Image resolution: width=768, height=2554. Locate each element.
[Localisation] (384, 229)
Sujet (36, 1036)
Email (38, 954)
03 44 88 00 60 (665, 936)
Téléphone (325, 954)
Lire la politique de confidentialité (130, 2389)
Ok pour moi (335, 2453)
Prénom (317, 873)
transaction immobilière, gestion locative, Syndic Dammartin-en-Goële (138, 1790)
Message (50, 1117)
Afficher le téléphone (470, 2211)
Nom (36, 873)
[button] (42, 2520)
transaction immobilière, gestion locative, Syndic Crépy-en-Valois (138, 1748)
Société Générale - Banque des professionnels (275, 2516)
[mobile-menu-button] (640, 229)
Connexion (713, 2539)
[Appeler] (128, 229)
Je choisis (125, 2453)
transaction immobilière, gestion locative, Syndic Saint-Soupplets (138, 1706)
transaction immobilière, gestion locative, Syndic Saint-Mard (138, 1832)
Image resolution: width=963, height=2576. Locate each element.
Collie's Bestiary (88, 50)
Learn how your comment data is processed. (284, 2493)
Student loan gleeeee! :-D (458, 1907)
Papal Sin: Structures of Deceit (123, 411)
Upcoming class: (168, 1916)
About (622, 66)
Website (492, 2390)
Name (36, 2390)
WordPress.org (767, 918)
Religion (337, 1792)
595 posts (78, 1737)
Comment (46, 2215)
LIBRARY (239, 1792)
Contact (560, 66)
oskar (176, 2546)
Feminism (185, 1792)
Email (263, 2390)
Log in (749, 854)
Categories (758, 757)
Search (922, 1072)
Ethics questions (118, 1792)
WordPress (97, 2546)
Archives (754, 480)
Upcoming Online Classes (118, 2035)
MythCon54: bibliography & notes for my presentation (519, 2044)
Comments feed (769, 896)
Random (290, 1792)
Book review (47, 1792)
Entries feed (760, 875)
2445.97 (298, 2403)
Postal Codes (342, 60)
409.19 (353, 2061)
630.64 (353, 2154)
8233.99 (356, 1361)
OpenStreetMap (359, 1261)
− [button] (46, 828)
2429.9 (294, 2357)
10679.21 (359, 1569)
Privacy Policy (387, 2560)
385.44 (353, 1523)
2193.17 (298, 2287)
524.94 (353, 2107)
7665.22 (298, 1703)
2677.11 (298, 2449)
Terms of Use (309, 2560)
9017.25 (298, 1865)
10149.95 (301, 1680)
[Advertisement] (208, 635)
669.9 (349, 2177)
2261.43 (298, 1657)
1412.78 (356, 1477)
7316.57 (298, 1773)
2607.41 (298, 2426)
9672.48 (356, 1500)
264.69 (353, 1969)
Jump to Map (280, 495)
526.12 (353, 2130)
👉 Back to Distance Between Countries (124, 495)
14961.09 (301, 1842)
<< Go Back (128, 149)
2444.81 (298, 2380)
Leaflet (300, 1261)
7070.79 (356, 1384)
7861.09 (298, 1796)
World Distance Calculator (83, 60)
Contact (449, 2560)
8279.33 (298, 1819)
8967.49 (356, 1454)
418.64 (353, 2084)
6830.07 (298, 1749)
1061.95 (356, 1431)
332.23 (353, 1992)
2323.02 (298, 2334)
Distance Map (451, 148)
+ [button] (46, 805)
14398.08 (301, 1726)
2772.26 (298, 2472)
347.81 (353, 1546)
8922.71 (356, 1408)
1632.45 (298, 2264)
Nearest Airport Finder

======

**Work request:**
Everything in the listing above should be printed again exactly.

**Your solution:**
Image resolution: width=768, height=2554. Locate each element.
[Localisation] (384, 229)
Sujet (36, 1036)
Email (38, 954)
03 44 88 00 60 (665, 936)
Téléphone (325, 954)
Lire la politique de confidentialité (130, 2389)
Ok pour moi (335, 2453)
Prénom (317, 873)
transaction immobilière, gestion locative, Syndic Dammartin-en-Goële (138, 1790)
Message (50, 1117)
Afficher le téléphone (470, 2211)
Nom (36, 873)
[button] (42, 2520)
transaction immobilière, gestion locative, Syndic Crépy-en-Valois (138, 1748)
Société Générale - Banque des professionnels (275, 2516)
[mobile-menu-button] (640, 229)
Connexion (713, 2539)
[Appeler] (128, 229)
Je choisis (125, 2453)
transaction immobilière, gestion locative, Syndic Saint-Soupplets (138, 1706)
transaction immobilière, gestion locative, Syndic Saint-Mard (138, 1832)
Image resolution: width=963, height=2576. Locate each element.
Collie's Bestiary (88, 50)
Learn how your comment data is processed. (284, 2493)
Student loan gleeeee! :-D (458, 1907)
Papal Sin: Structures of Deceit (123, 411)
Upcoming class: (168, 1916)
About (622, 66)
Website (492, 2390)
Name (36, 2390)
WordPress.org (767, 918)
Religion (337, 1792)
595 posts (78, 1737)
Comment (46, 2215)
LIBRARY (239, 1792)
Contact (560, 66)
oskar (176, 2546)
Feminism (185, 1792)
Email (263, 2390)
Log in (749, 854)
Categories (758, 757)
Search (922, 1072)
Ethics questions (118, 1792)
WordPress (97, 2546)
Archives (754, 480)
Upcoming Online Classes (118, 2035)
MythCon54: bibliography & notes for my presentation (519, 2044)
Comments feed (769, 896)
Random (290, 1792)
Book review (47, 1792)
Entries feed (760, 875)
2445.97 (298, 2403)
Postal Codes (342, 60)
409.19 (353, 2061)
630.64 (353, 2154)
8233.99 (356, 1361)
OpenStreetMap (359, 1261)
− [button] (46, 828)
2429.9 (294, 2357)
10679.21 (359, 1569)
Privacy Policy (387, 2560)
385.44 (353, 1523)
2193.17 (298, 2287)
524.94 (353, 2107)
7665.22 (298, 1703)
2677.11 (298, 2449)
Terms of Use (309, 2560)
9017.25 (298, 1865)
10149.95 (301, 1680)
[Advertisement] (208, 635)
669.9 (349, 2177)
2261.43 (298, 1657)
1412.78 (356, 1477)
7316.57 (298, 1773)
2607.41 (298, 2426)
9672.48 (356, 1500)
264.69 (353, 1969)
Jump to Map (280, 495)
526.12 (353, 2130)
👉 Back to Distance Between Countries (124, 495)
14961.09 (301, 1842)
<< Go Back (128, 149)
2444.81 (298, 2380)
Leaflet (300, 1261)
7070.79 (356, 1384)
7861.09 (298, 1796)
World Distance Calculator (83, 60)
Contact (449, 2560)
8279.33 (298, 1819)
8967.49 (356, 1454)
418.64 (353, 2084)
6830.07 (298, 1749)
1061.95 (356, 1431)
332.23 (353, 1992)
2323.02 (298, 2334)
Distance Map (451, 148)
+ [button] (46, 805)
14398.08 (301, 1726)
2772.26 (298, 2472)
347.81 (353, 1546)
8922.71 (356, 1408)
1632.45 (298, 2264)
Nearest Airport Finder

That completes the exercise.